Warga mengatakan dua ledakan, kemungkinan granat tangan, terdengar. Saat orang-orang berkumpul dari ledakan awal itu, ledakan yang lebih besar mengguncang kompleks itu.

Ketika korban dibawa ke rumah sakit, satu penyerang melempar granat tangan ke tangan mereka, kata beberapa saksi mata.

Sebagian besar korban adalah pemuda berpendidikan atau anak-anak yang mengikuti kelas agama di pusat kebudayaan, kata anggota keluarga korban.

Diantaranya adalah Said Andleb, yang telah lulus dari universitas sehari sebelumnya. Beberapa wartawan termasuk di antara yang terluka, kata beberapa pejabat.

"Anak saya, 12 tahun, terbunuh dalam serangan tersebut. Keponakan saya juga ada di sana, dan dia telah hilang, "Ghulam Hussein, seorang ayah yang menangis, kepada wartawan di sebuah rumah sakit.

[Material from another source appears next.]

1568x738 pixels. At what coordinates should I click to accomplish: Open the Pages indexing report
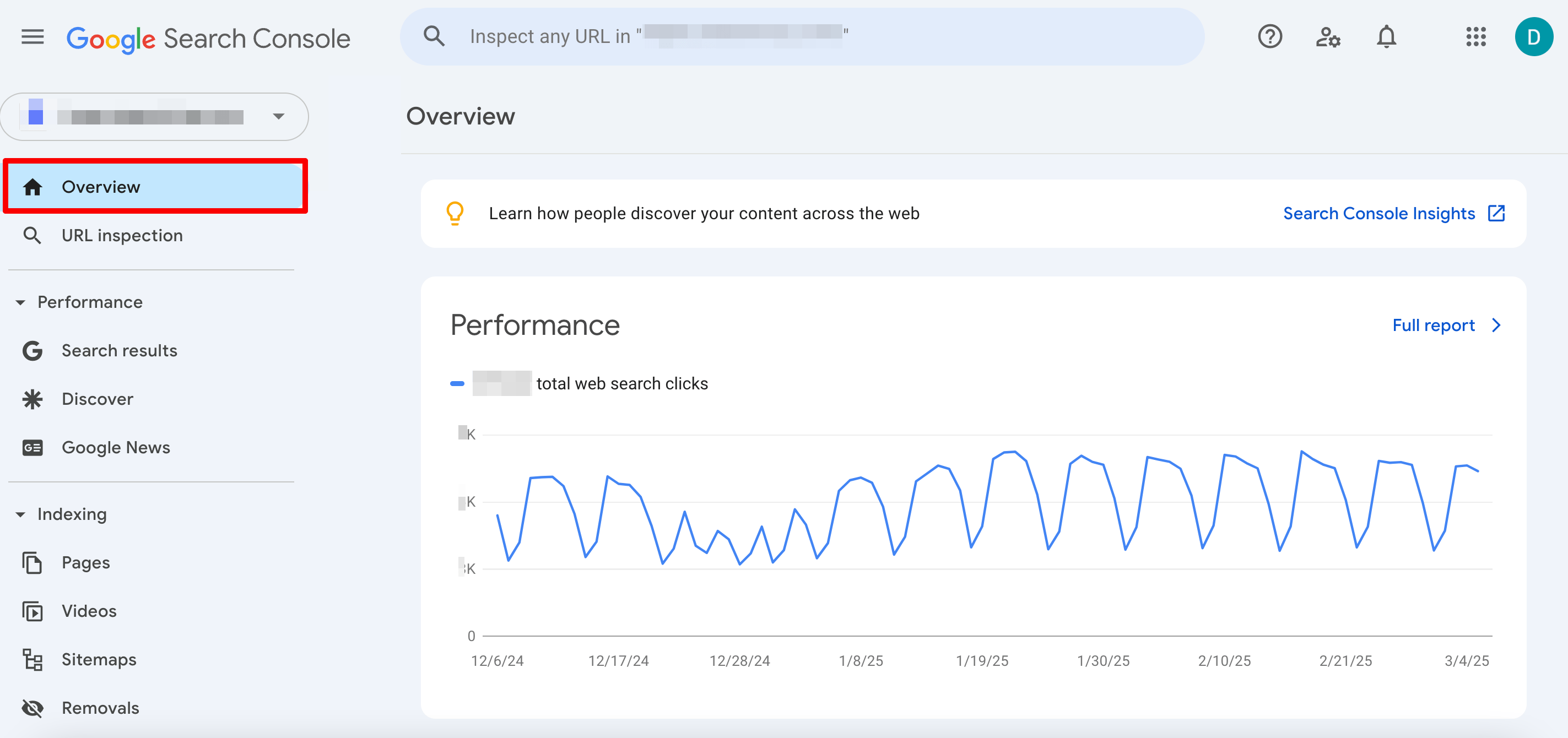(85, 562)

Dalam menghadapi meningkatnya serangan oleh Negara Islam terhadap Syiah, pemerintahan Presiden Ashraf Ghani yang diperangi baru-baru ini meningkatkan langkah-langkah keamanan untuk masjid-masjid Syiah dengan menyediakan senjata api dan dana untuk perlindungan masyarakat. Inisiatif tersebut disusun oleh para pengikut sekte itu sendiri.

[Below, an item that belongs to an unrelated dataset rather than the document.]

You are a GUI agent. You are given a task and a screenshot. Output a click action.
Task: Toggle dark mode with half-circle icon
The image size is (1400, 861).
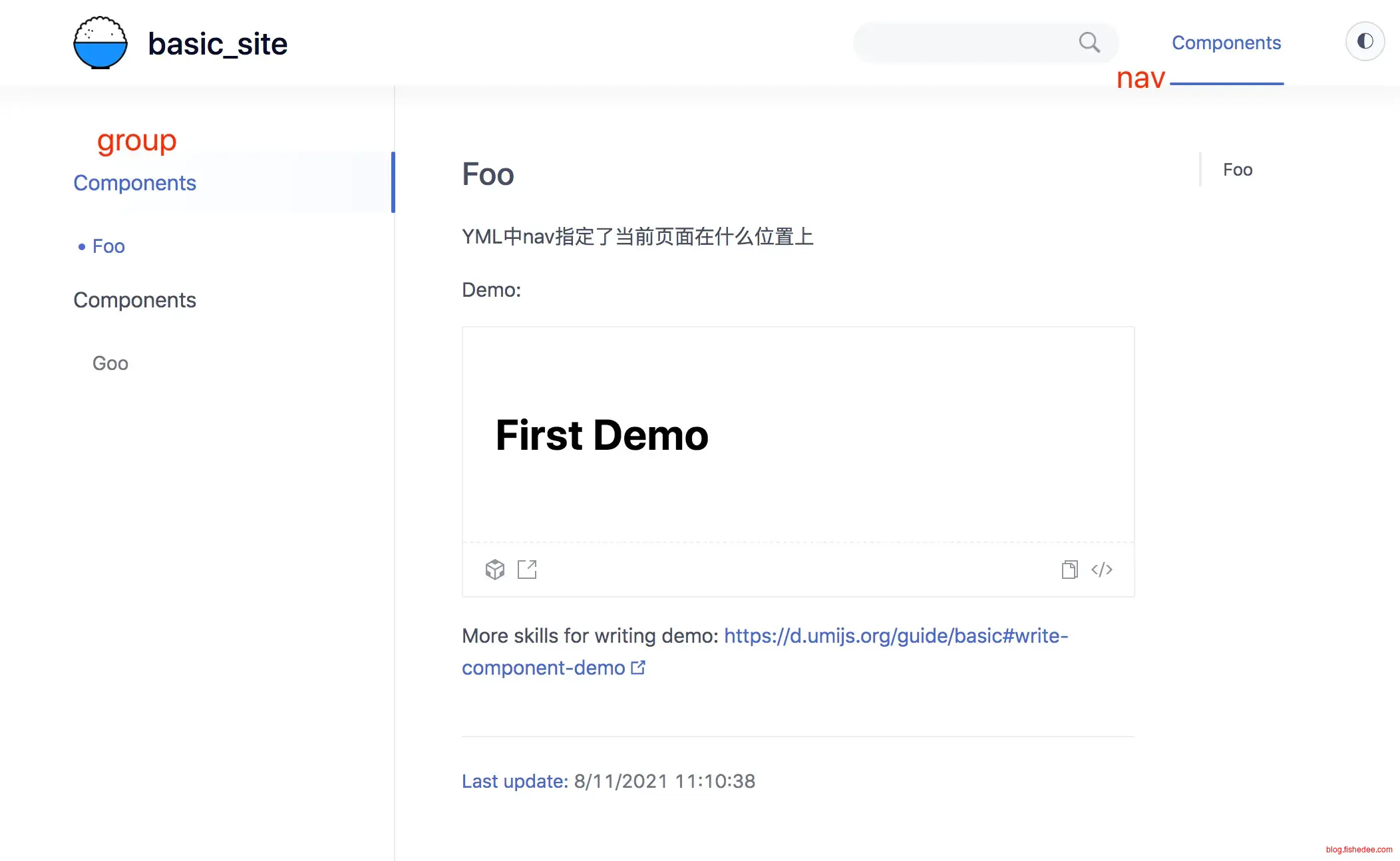1365,42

Istana kepresidenan mengatakan dalam sebuah pernyataan bahwa serangan hari Kamis adalah "kejahatan terhadap kemanusiaan" dan "tindakan tak termaafkan".

Serangan tersebut terjadi beberapa minggu setelah Ghani mengatakan bahwa negara Islam tersebut, yang muncul di Afghanistan pada akhir 2014, "sedang dalam pelarian" di negara tersebut menyusul serangkaian serangan gabungan baru-baru ini dengan pasukan pimpinan A.S.

Salah satu pembantu Ghani, Haroon Chakhansuri, mengatakan "musuh Afghanistan yang telah kalah tidak bisa menghentikan kita untuk memiliki negara yang makmur."

"Serangan biadab semacam itu terhadap warga sipil akan meningkatkan kemarahan masyarakat terhadap musuh dan akan semakin memperkuat persatuan kita dan tegas karena memiliki Afghanistan yang makmur," tambahnya.

Pekan lalu, Wakil Presiden Pence mengunjungi Afghanistan untuk melakukan pembicaraan dengan para pemimpin Afghanistan dan untuk memberikan pidato kepada pasukan A.S. lebih dari 16 tahun setelah invasi pimpinan Amerika setelah serangan 11 September 2001.

Di Kabul, Pence membahas kebijakan administrasi Trump yang bisa mencakup kehadiran pasukan yang meluas di negara ini.